Leia mais: Cerca de R$ 800 milhões do caso Master ainda não foram resgatados
O presidente da CPI ainda não marcou o dia para que os convidados compareçam à sessão. No entanto, por se tratar de um convite, eles não são obrigados a comparecer à Comissão, conforme prevê a legislação.
Possivelmente, essa será a última leva de convidados para a CPI, já que ela entra na fase final e deve ser encerrada até o fim deste mês. Os integrantes já pediram uma extensão dos trabalhos junto ao STF (Supremo Tribunal Federal), que ainda não votou o mérito da questão.
O presidente da Comissão inclusive tem mostrado um embate junto ao STF por causa de habeas corpus emitidos para outros alvos da CPI que os eximem do comparecimento ou da permanência em silêncio durante as sessões. As decisões preveem que os investigados têm o direito de não se incriminar.
“Quem define o alcance da investigação é o Parlamento. Retirar esse poder é esvaziar a CPI. Se esse precedente se consolidar, nenhuma CPI terá autonomia real. As CPIs têm poderes de investigação próprios da autoridade judicial, segundo a Constituição Federal”, disse Viana.

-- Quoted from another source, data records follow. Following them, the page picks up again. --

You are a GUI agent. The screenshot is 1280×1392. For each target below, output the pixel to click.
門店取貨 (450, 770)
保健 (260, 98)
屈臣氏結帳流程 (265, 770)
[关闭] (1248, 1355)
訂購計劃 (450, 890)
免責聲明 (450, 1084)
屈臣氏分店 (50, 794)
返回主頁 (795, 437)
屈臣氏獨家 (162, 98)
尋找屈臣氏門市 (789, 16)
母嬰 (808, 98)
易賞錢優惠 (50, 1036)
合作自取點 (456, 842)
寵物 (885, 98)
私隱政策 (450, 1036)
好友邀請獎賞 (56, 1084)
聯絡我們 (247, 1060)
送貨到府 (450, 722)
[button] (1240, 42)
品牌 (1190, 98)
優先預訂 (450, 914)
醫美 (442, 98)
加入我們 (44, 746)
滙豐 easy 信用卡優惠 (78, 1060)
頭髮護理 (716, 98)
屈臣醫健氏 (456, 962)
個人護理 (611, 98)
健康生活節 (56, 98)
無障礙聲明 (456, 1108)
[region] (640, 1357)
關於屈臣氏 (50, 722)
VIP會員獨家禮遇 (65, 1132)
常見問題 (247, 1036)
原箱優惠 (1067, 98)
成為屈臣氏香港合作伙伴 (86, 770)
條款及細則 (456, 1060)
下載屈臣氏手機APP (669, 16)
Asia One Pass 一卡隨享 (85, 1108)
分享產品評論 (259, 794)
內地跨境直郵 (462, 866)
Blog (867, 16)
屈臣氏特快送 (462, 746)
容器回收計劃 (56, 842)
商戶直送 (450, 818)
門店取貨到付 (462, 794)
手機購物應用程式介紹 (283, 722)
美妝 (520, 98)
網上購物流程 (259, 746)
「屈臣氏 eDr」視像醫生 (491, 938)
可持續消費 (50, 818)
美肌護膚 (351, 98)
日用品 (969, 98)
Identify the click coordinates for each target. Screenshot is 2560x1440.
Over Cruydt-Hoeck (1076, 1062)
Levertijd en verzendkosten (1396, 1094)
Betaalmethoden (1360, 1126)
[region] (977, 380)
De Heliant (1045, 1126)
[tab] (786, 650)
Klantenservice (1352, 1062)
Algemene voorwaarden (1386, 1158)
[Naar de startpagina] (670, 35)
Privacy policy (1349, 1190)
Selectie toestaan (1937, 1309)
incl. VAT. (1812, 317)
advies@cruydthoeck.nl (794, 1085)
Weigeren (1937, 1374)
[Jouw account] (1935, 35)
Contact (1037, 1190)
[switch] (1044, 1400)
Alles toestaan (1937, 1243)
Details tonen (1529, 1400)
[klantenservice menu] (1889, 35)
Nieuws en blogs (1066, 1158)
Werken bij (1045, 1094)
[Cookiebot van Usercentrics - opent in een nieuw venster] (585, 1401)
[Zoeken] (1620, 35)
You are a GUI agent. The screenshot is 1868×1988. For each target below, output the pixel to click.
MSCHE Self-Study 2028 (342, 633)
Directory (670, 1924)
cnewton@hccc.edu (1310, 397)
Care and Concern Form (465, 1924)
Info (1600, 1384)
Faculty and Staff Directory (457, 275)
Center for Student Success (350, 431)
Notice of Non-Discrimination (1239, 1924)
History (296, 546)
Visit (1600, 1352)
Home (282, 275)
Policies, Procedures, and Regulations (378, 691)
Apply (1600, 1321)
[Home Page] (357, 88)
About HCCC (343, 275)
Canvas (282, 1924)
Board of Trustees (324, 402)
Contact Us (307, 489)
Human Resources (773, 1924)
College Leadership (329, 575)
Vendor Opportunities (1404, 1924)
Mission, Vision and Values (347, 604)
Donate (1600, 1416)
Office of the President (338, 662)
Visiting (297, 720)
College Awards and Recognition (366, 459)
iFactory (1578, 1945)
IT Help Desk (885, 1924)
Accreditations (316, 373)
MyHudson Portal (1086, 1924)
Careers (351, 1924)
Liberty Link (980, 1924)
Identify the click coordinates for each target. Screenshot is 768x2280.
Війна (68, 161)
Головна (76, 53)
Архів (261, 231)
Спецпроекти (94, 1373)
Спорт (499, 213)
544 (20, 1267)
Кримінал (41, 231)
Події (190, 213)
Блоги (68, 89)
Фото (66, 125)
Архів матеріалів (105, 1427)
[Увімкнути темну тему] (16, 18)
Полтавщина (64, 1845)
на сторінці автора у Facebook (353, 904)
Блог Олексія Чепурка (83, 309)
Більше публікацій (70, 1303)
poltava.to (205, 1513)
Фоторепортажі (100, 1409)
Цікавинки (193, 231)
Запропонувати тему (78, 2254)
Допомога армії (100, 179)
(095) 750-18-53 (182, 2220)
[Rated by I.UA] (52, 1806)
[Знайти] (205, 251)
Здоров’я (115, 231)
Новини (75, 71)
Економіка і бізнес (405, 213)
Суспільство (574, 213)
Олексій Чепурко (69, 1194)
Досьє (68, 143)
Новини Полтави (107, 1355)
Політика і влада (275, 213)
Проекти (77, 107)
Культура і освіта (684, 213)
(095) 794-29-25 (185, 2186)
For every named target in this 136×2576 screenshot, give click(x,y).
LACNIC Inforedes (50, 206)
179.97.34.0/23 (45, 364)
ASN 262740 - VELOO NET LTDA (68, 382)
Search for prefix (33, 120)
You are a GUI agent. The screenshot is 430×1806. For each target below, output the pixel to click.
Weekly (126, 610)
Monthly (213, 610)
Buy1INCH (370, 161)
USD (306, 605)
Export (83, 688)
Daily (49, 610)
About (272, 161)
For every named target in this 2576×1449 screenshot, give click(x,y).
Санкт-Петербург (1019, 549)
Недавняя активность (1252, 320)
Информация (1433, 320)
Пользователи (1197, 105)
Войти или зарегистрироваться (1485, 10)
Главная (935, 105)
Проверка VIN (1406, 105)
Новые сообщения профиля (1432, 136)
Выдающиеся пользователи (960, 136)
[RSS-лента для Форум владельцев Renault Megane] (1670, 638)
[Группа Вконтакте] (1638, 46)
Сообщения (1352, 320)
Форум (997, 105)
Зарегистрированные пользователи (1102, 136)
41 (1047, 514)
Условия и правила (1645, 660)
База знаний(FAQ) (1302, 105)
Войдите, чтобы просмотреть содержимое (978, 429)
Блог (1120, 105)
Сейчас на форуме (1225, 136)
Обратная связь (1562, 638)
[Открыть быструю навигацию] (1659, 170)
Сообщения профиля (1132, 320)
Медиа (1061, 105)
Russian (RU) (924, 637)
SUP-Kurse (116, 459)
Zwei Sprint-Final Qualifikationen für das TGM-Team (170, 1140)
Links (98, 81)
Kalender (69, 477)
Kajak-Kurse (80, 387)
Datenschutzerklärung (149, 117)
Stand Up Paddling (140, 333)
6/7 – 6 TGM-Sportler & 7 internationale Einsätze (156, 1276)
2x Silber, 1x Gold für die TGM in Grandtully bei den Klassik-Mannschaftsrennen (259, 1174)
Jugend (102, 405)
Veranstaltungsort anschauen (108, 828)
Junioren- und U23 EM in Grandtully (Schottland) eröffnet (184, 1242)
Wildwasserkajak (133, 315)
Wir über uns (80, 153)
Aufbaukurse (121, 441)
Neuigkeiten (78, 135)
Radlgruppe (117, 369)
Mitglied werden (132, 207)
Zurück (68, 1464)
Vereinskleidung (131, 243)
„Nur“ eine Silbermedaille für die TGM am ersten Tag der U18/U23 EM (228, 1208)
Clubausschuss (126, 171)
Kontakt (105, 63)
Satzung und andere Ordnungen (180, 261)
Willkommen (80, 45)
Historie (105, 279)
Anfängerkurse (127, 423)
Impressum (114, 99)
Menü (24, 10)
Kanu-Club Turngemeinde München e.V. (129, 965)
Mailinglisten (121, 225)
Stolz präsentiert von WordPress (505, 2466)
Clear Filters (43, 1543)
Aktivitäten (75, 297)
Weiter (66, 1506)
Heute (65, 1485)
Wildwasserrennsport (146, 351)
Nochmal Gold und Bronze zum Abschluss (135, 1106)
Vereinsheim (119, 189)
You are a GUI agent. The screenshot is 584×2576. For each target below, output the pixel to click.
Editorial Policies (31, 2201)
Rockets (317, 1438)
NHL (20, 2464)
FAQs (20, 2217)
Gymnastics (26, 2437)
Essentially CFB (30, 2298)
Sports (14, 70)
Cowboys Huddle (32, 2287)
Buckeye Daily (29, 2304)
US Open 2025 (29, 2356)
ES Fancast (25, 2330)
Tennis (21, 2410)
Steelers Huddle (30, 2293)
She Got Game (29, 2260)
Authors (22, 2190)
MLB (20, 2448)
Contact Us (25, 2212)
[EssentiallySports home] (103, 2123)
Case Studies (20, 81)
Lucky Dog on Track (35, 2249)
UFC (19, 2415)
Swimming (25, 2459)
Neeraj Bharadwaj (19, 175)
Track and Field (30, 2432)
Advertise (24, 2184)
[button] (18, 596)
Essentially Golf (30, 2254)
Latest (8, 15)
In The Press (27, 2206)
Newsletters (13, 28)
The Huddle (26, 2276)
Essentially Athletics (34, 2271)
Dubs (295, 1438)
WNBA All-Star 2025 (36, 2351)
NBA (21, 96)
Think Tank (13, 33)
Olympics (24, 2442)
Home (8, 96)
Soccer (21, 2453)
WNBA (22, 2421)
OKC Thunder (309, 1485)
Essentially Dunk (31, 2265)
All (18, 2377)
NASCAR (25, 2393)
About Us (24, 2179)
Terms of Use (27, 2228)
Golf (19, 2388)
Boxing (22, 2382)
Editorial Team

Nesta quinta, a CPI do INSS ouve Artur Brotto Azevedo, CEO do C6 Consignado, banco digital que está impedido de conceder empréstimos consignados a aposentados e pensionistas por tempo indeterminado. A instituição é acusada de venda casada, oferecendo produtos e serviços atrelados aos créditos pessoais com desconto diretamente em folha, sem que os beneficiários saibam.
O executivo defendeu o banco das acusações e destacou que tem convicção de que cumpriu todas as regras do INSS. “O C6 sempre atuou dentro das regras estabelecidas pelo INSS, pelo BC e pela legislação brasileira”, pontuou.
Uma decisão do INSS decretou que a fintech, subsidiária do JPMorgan, deve devolver os recursos dos aposentados e pensionistas para só então voltar a prestar o serviço de consignados, valor que pode chegar a R$ 300 milhões. “Discordamos veementemente da decisão do INSS, porque temos a convicção de que não praticamos nenhuma irregularidade”, frisou Azevedo.
“Buscamos o direito de retornar às atividades. A Justiça vai determinar se houve irregularidades ou não, e respeitaremos a decisão judicial”, continuou.
Antes da sessão em Brasília, Azevedo chegou a impetrar um pedido no STF para não comparecer à CPI, mas a solicitação foi negada pelo ministro André Mendonça. O magistrado garantiu, no entanto, que ele permaneça em silêncio quando questionado, além do direito de ter seu advogado.